◆ Job
Can you give every line of the rows below as a JSON list of strings, one string per line, with blank lines skipped and the pictures left out?

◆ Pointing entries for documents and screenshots
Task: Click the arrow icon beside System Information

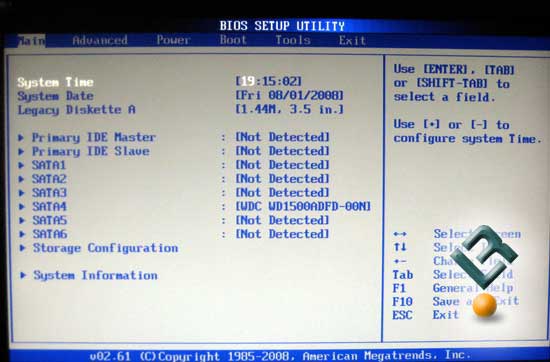Action: tap(23, 275)
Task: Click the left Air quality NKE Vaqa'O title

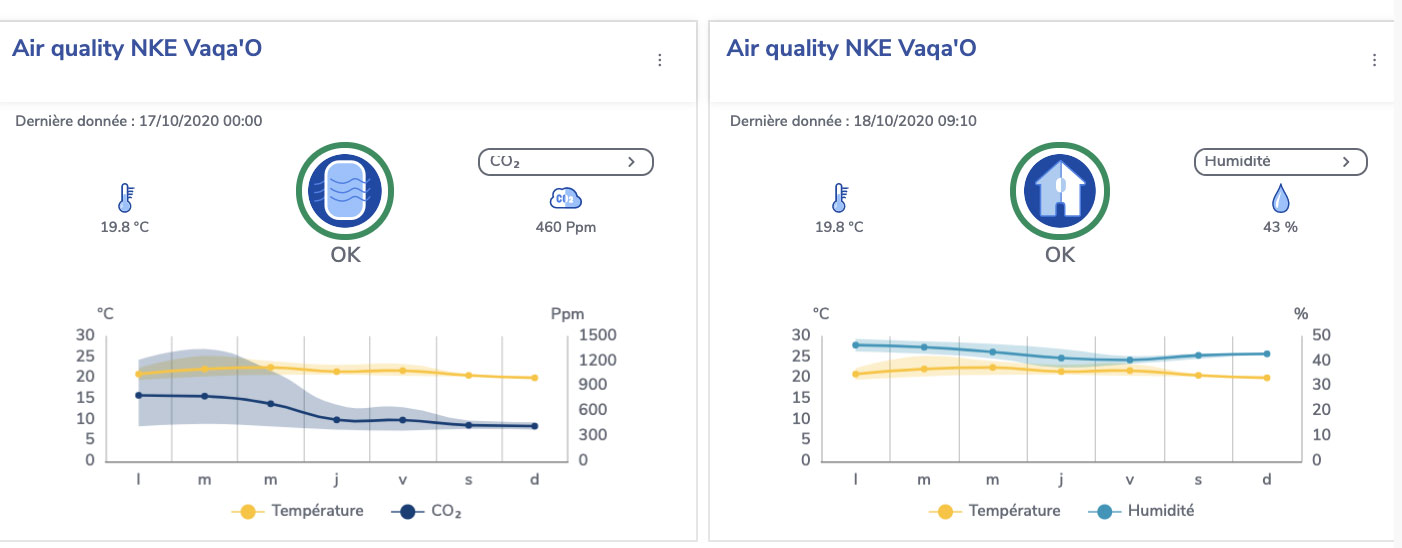Action: tap(137, 49)
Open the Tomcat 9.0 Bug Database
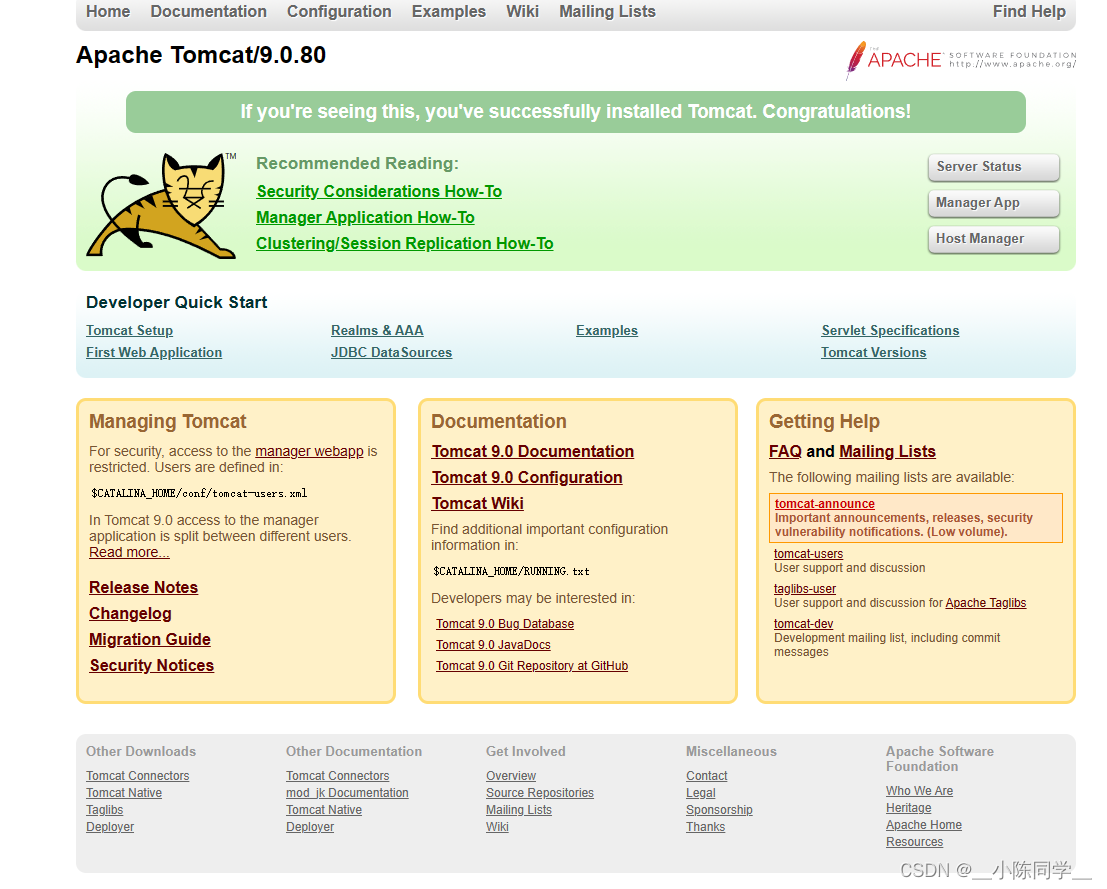Viewport: 1107px width, 889px height. pos(505,623)
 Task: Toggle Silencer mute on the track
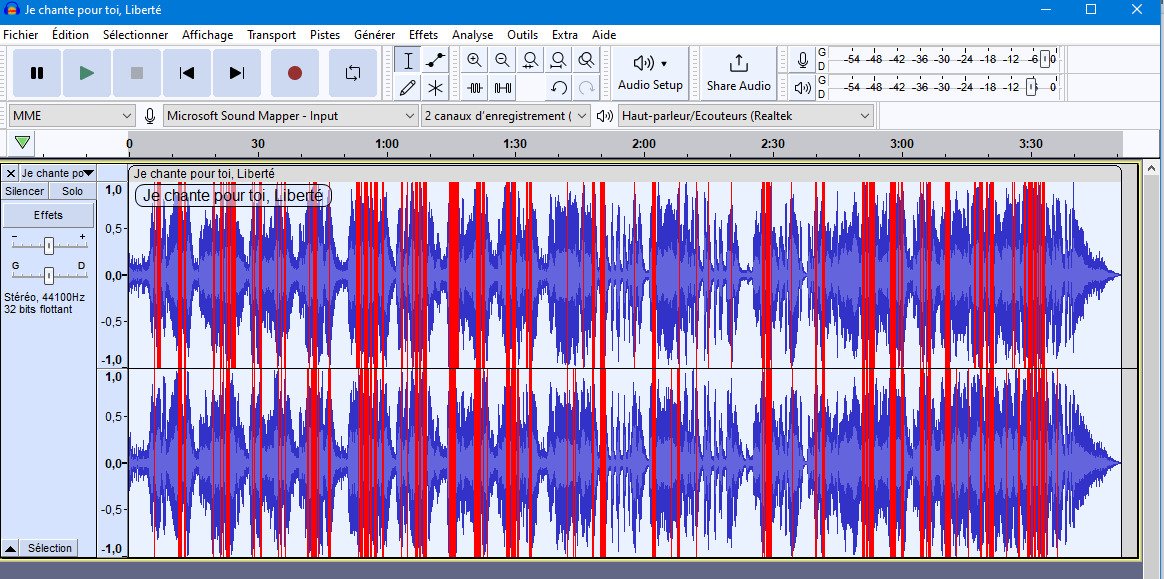tap(25, 191)
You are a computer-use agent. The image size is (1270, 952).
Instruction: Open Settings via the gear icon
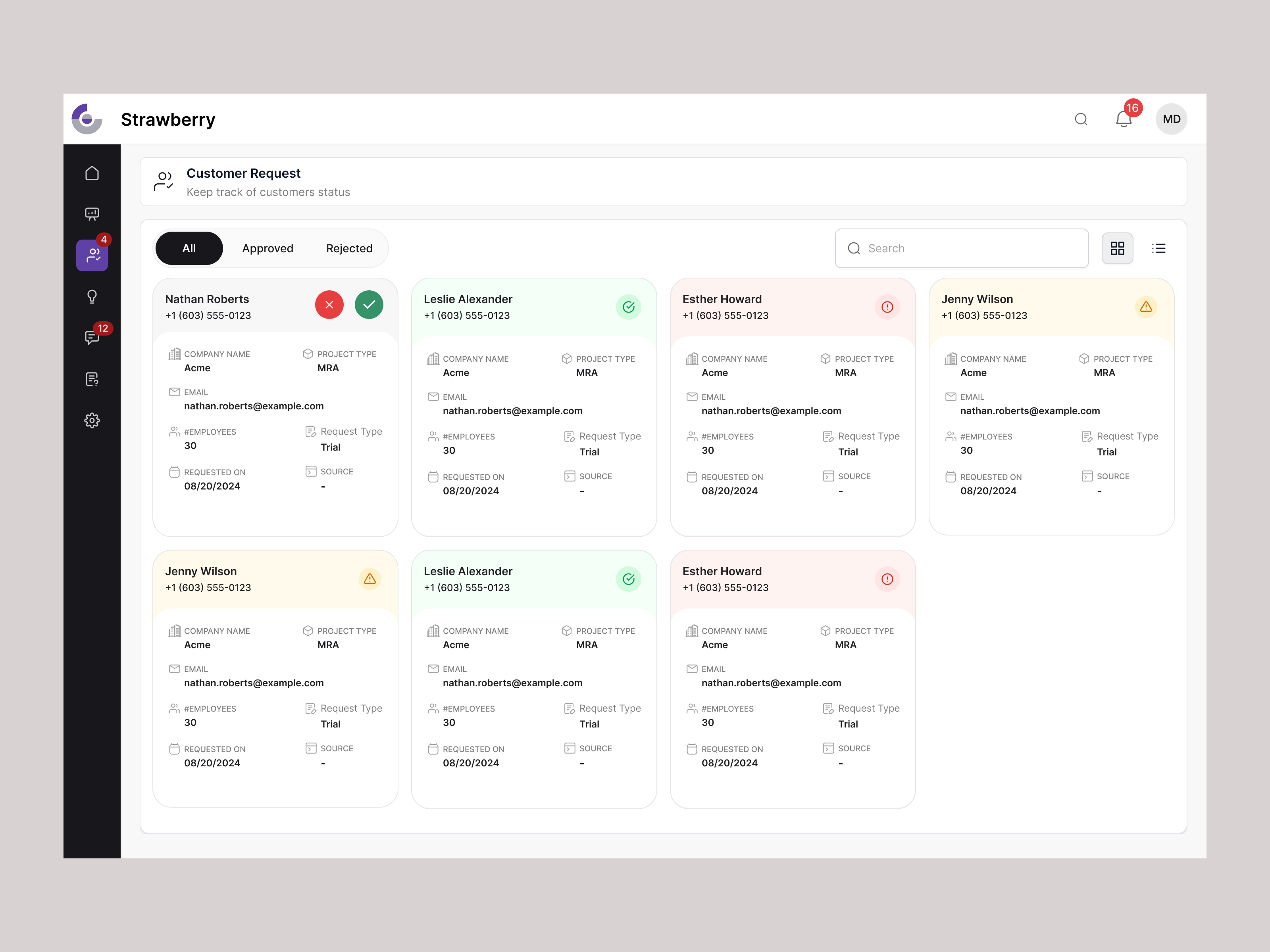click(x=92, y=420)

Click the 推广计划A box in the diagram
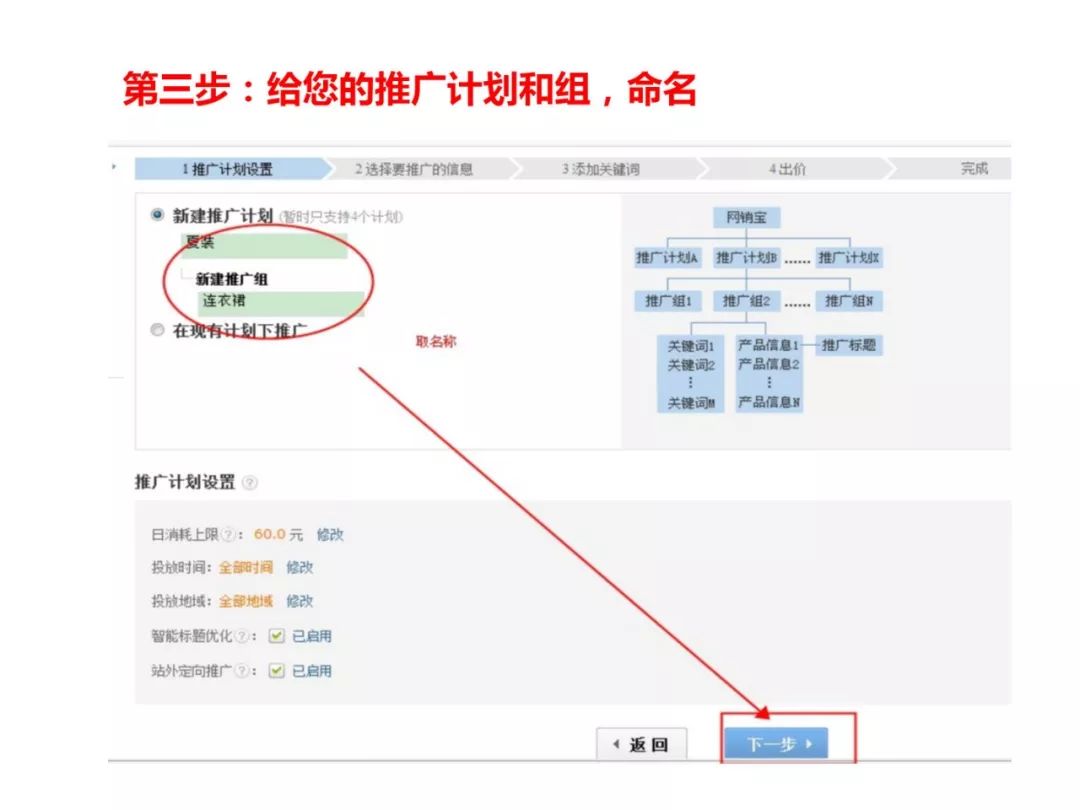click(x=668, y=256)
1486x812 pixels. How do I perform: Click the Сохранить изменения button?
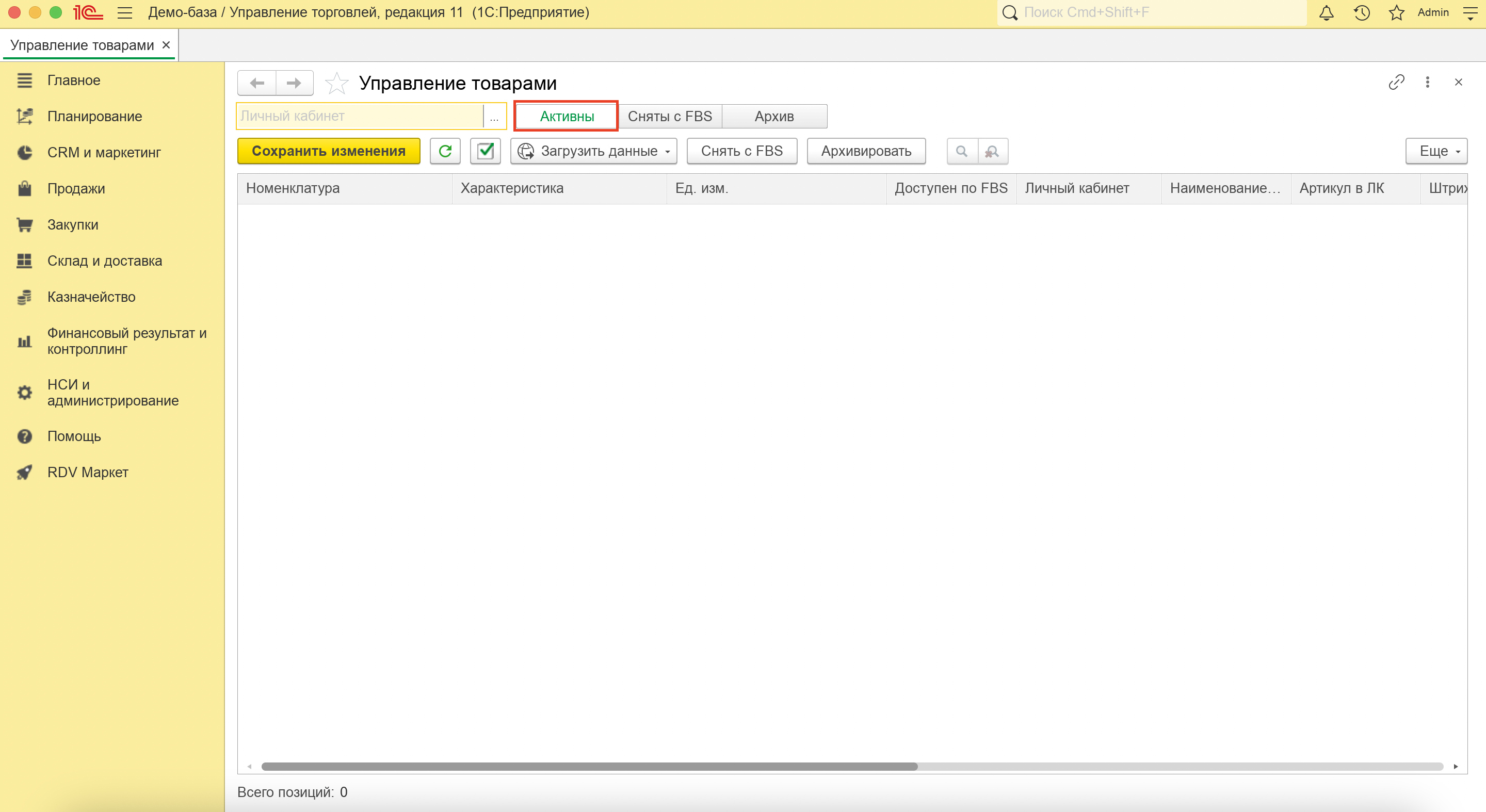click(x=328, y=151)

◆ Answer for the task
[
  "Task: Click the arrow icon beside System Information",
  "Action: tap(23, 275)",
  "Task: Click the left Air quality NKE Vaqa'O title",
  "Action: tap(137, 49)",
  "Open the Tomcat 9.0 Bug Database",
  "Viewport: 1107px width, 889px height. pos(505,623)",
  " Task: Toggle Silencer mute on the track",
  "tap(25, 191)",
  "You are a computer-use agent. The image size is (1270, 952).",
  "Instruction: Open Settings via the gear icon",
  "click(x=92, y=420)",
  "Click the 推广计划A box in the diagram",
  "click(x=668, y=256)",
  "1486x812 pixels. How do I perform: Click the Сохранить изменения button?",
  "click(x=328, y=151)"
]